Legislation that would establish state regulations for the leasing of offshore wind energy sites in the Gulf could be counterproductive due to a provision allowing the state to get a cut of the revenues generated, according to advocates for wind energy.
House Bill 165, authored by Rep. Jerome Zeringue (R-Houma), would establish maximum acreage for wind farms located in state waters, up to 3 miles from the Louisiana coastline. The maximum size of such leases would be 25,000 acres, according to the legislature’s analysis of the bill.
Under the bill’s provisions, the State Mineral and Energy Board would be allowed to enter into agreements with would-be leaseholders to secure the state a share of the energy revenues generated by new wind projects. This is also true of current offshore oil and gas facilities located in state waters.

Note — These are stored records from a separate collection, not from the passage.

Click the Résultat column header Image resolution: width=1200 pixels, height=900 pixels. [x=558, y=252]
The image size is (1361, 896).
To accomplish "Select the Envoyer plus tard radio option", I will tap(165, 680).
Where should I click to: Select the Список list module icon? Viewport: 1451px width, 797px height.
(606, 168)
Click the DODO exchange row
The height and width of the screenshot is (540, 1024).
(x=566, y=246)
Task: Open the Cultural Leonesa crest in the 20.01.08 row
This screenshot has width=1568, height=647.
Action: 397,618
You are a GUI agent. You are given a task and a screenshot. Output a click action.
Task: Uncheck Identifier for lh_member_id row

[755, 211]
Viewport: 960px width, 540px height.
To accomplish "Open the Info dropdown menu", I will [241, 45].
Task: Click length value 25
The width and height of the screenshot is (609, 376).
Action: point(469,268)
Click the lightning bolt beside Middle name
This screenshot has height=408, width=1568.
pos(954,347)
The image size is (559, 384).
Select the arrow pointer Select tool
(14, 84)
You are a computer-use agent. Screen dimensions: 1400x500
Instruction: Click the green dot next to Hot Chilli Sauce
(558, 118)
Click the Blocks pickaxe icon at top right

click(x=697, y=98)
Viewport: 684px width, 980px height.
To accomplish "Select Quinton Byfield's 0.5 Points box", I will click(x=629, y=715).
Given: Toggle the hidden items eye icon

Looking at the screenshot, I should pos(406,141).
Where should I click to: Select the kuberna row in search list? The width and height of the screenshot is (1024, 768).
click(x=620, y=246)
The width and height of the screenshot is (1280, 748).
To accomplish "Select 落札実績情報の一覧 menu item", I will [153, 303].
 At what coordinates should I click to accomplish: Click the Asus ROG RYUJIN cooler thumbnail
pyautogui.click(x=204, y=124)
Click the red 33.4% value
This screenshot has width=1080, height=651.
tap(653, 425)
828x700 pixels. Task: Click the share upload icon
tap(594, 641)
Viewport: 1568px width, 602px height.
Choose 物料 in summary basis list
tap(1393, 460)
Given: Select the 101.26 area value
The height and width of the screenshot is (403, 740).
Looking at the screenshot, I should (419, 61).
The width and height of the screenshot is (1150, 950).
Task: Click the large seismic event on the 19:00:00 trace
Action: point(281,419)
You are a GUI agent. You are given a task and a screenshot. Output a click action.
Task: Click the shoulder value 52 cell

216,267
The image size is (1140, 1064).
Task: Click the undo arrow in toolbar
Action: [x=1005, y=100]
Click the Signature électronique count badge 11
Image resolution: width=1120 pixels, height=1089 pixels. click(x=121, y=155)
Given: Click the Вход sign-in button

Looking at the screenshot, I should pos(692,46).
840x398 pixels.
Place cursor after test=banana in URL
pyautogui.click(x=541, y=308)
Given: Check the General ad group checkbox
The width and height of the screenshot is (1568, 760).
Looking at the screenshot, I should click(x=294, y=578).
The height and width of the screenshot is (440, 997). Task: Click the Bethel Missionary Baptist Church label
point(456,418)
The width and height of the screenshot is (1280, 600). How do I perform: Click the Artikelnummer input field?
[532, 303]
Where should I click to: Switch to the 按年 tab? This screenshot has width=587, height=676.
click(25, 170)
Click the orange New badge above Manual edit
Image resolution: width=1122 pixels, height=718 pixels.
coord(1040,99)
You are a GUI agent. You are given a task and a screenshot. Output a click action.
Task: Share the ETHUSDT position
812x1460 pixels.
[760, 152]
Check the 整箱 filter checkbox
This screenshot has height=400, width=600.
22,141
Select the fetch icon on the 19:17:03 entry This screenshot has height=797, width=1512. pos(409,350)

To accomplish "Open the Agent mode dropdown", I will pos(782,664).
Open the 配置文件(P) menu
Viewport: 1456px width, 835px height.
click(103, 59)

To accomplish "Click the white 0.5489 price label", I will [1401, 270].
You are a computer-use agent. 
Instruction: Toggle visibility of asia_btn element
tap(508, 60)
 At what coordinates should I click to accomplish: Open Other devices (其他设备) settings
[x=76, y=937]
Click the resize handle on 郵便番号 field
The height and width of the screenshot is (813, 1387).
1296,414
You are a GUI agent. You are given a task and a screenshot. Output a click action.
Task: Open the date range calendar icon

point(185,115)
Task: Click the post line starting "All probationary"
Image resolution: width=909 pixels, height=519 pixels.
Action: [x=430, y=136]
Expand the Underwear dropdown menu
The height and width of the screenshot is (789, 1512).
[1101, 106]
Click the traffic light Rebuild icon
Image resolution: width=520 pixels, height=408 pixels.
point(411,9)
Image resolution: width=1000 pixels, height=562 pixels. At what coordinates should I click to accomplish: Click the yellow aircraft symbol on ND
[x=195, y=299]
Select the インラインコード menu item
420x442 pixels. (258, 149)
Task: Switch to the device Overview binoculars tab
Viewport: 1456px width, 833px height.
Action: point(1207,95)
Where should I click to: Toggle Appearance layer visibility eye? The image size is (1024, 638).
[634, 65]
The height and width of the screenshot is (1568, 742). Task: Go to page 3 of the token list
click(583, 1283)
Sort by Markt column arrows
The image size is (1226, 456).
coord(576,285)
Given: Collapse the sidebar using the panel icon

But Katharine Kollins, president of Southeastern Wind Coalition, said giving the state a share of revenues generated from such projects would create uncertainty for potential buyers and could reduce the initial amount the state would get from the lease sale itself.
“You’re selling this power back to your constituents,” Kollins told the Louisiana Record. “Who’s going to pay for this in the end is Louisianans.”
Even so, the initiation of talks about renewable energy generation in the Gulf is helpful, she said, adding that she expects state lawmakers to be flexible about any legal framework the state eventually puts in place.
“Louisiana has a working coastline, and Louisianans are comfortable looking at various structures in the water,” Kollins said, pointing to the prevalence of oil and gas facilities off the coast. “That’s just something you don’t have in a lot of states.”
No other state allows for the state to get a cut of offshore wind farm revenues, she said. And no such provision is in place for such lease sales in federal waters, according to Kollins.
Taking a share of revenues for the state could be a disadvantage if a buyer is also looking at federal waters for a wind farm site, she said, although it’s not a straightforward trade-off because the cost-benefit analysis of any such project is extremely complicated.
No minimum revenue amounts generated by wind facilities are provided in HB 165, which allows the State Mineral and Energy Board to OK any bid it finds will benefit Louisiana, according to the analysis of the bill.
Despite concerns about some provisions, Kollins said the bill is helpful in terms of getting the ball rolling on wind energy policy.
“I think it’s a great step in the right direction just in terms of helping the state think about what state-based leasing looks like,” she said.